Öncelikle aramıza hoş geldiniz. Bankaların insanları nasıl sömürdüğünün ve kanlarımızı nasıl emdiklerinin bize kısada olsa anlatan yukarıdaki paylaşımlar için teşekkürler. Acizane ben de konuya katkıda bulunmak istiyorum.
İşin İslami kısmı bizleri yakından ilgilendiriyor.
Alacak ve faiz ilişkisi Selamun aleyküm hocam; birisine para verdim, o parayı zaman aşımından dolayı faizli verdi.. Ben bunu istemiyorum; bu faizi başkasına versem, bana ya da verdiğim kişiye bir günahı var mı? Veya bu faizi ne yapmalıyım? Sevabı lazım değil, günahından kurtulayım. Yardımcı olursanız sevinirim hocam. Bir arkadaşımın sorunu bu. Yıldızım Hasret - facebookVe aleyküm selam kardeşim; Alacağınızı sabit değer üzerinden hesap edersiniz. Mesela verdiğiniz parayla o tarihte ne kadar altın alınabiliyor idiyse, alacağınızı tahsil ederken de o miktar altının karşılığı olan meblağı alırsınız. İmam Ebu Yusuf’un (rh.) içtihadı bu yöndedir. Tabii fazlasını da kendisine iade edersiniz. Bu işin en sağlıklı en adaletli ve en kestirme yolu budur; böylece faiz derdinden de kurtulmuş olursunuz. Yoksa, sen bana sıkıntılı anımda yardımcı olmuştun, ben de bunu sana faiziyle ödeyeyeyim demek caiz olmaz. Buna dinimiz müsaade etmez. Kısacası alacaklar tahsil edilirken, borçlar ödenirken enflasyon farkının da ödenmesi gerekir. Enflasyon farkı faiz hükmünde değildir. Aksi halde alınan borç eksik ödenmiş, alacaklının hakkı yenmiş olur. Ancak şu olabilir; borçlu ana parayı yani aldığı meblağı öder, ayrıca kendi içinden geldiği şekilde belirleyeceği bir miktarı ya da herhangi bir şeyi, memnuniyetinden dolayı hediye olarak verebilir. Bu da caiz olur. Bilindiği üzere dinimiz, hedileşmeyi hem tecviz hem de teşvik etmiştir. Dolayısiyle borçlunun kendiliğinden vereceği fazlalık veya başka bir cins maldan tek yanlı istekle ilave edeceği bir hediye faiz sayılmaz. Meselâ; ödünç bir parayı verirken, “yıl sonunda yüzde şu kadar fazlası ile geri alırım” demek, bu fazlalığı faiz yaparken, böyle birşey konuşulmaksızın, borçlu yıl sonunda kendiliğinden fazla bir şey verse bu faiz olmaz. Çünkü ödemek zorunda olmadığı bir fazlalığı kendi isteği ile üstlenmiş ve bir teberru olarak vermiş / bağışlamış olur. Nitekim Sevgili Peygamberimiz (s.a.v.) Efendimizin de borcunu ziyade ederek ödediği ve “Sizin en hayırlınız, borcunu en güzel şekilde ödeyeninizdir” [Buhârî, Sahih, İstikrâz, 4] buyurduğu nakledilmiştir.

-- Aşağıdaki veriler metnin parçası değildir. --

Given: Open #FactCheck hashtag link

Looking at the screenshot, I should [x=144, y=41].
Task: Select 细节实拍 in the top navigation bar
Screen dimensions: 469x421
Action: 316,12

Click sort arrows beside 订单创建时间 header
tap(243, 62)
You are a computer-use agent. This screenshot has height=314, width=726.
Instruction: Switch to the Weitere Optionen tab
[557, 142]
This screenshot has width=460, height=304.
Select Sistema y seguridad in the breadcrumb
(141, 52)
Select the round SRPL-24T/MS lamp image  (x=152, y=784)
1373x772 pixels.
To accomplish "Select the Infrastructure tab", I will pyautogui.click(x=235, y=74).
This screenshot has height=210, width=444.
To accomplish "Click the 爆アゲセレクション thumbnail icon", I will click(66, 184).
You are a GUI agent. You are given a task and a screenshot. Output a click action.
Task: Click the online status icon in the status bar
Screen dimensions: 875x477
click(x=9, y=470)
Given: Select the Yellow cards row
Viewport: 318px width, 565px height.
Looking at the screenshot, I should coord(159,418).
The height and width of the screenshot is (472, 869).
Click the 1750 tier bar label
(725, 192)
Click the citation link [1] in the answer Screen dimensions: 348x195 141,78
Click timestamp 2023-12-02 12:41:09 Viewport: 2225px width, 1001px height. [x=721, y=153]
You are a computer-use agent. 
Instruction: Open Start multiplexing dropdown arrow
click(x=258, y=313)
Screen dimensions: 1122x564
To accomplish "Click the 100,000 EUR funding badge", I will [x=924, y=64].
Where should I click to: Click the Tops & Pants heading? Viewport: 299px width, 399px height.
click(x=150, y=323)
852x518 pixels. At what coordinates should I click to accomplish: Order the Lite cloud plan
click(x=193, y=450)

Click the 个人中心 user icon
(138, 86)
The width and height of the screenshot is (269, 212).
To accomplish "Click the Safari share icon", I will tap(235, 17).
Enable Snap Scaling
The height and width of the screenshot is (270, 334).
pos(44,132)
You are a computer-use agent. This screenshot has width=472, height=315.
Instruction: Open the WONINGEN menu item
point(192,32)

Fakat enflasyona ve bütün bu cevaz hükümlerine rağmen yine de ben yalnızca TL üzerinden verdiğim miktarı almak isterim diyecek olursanız, bu da sizin cömertliğiniz, iyilikseverliğiniz-yardımseverliğiniz olur ki, İmam-ı Azam (rh.) hazretlerinin içtihadı da böyledir, yani boçlunun lehinedir.
]Ama borçlu illa da fazlalığı takdim eder, bir teberru olarak vermek isterse; gönlünün öyle rahat edeceğini söyler ve siz de almak durumunda kalırsanız, onu kendinize ve çoluk çocuğunuza harcamayıp fakirlere yahut bir hayır kurumuna verirsiniz/verebilirsiniz. Bu da aliyyü’l-a’lâ olur. Sizin de kalbiniz huzur bulmuş olur. ***************************************
Bankalardan ortaklık olarak alınan para faiz olur mu? HÜRMETLER.. İslâm hukukunun bir yerde uygulanıp uygulanmamasına göre o ülkenin hukuk lisanındaki aldığı isimler ve o isimlere göre bazı fıkhî hükümlerin tatbikindeki farklılıklar söz konusudur.
Meselenin aslı şudur: “Daru’l-harb’de yani İslâm hukukunun uygulanmadığı yerlerde Müslümanla gayrimüslim arasındaki fazlalıklar faiz hükmünde değildir.” Bu mealde bir hadis ve bu hadisten müçtehitlerimizin istinbat ettikleri hüküm vardır. Aksi yönde farklı değerlendirmeler, değişik hükümler de var tabii. Hanefi mezhebinin öne çıkan görüşü budur.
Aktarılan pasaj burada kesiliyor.